The llama.cpp b9857 release introduces a comprehensive rework of the Hexagon Flash Attention implementation, focusing on optimizations and accuracy improvements. This update includes significant changes to the hex-mm and hex-fa modules, such as folding quant tasks into main matmul threads, fusing with ADD operations, and optimizing mask processing.
- Hexagon Flash Attention (hex-fa) optimizations include factorizing ukernels, moving kernel-parameter computation to the host, and adding support for FA_SELECT and Sinks.

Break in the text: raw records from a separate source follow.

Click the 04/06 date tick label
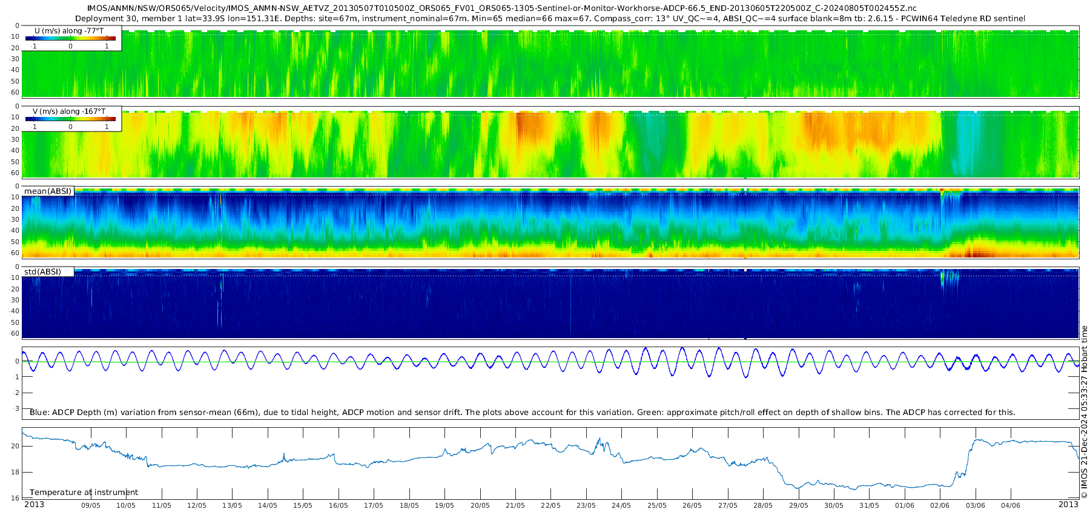 (x=1011, y=505)
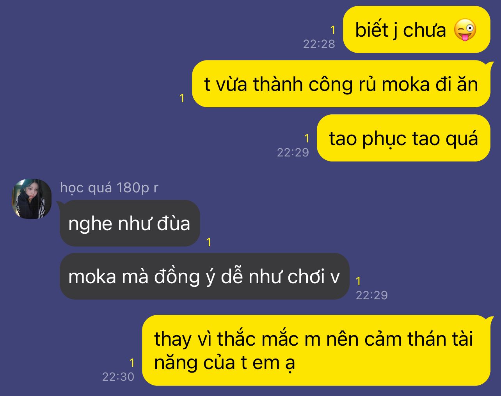Click the sender name "học quá 180p r"
Image resolution: width=501 pixels, height=396 pixels.
pyautogui.click(x=109, y=188)
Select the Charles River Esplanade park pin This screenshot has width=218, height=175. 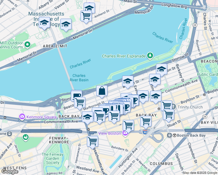pyautogui.click(x=150, y=56)
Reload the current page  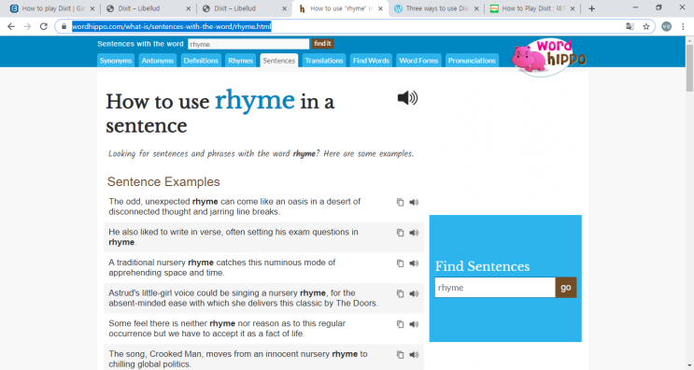pyautogui.click(x=43, y=26)
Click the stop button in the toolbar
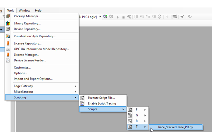The width and height of the screenshot is (212, 132). (123, 17)
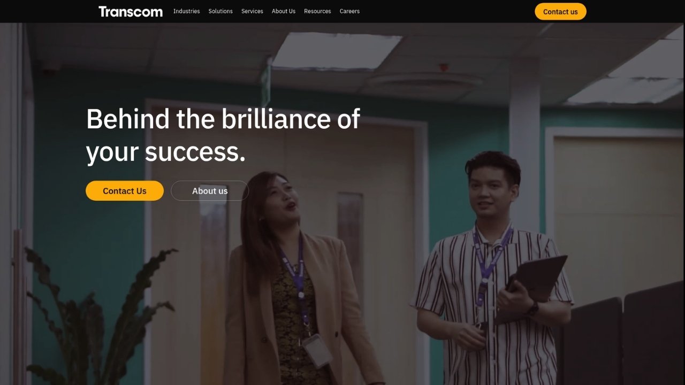Click the black header bar's empty area
This screenshot has height=385, width=685.
pyautogui.click(x=447, y=11)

- Performance enhancements involve updating Hvx fallback thresholds to recover throughput regressions, optimizing mask DMA caching, and using aligned loads and uint32_t indices.
- Numerical precision improvements include keeping softmax accumulators in fp32, replacing vec_exp_f32 with vec_exp2_f16, and avoiding conversion overflows by not using -inf for mask initialization.
- The release provides binaries for macOS (Apple Silicon and Intel), Linux (CPU, Vulkan, ROCm, OpenVINO, SYCL), Android, Windows (CPU, CUDA 12/13, Vulkan, OpenCL, HIP, OpenVINO, SYCL), and openEuler.
This update improves inference performance on Hexagon DSPs and expands hardware support across multiple platforms and accelerators for llama.cpp users.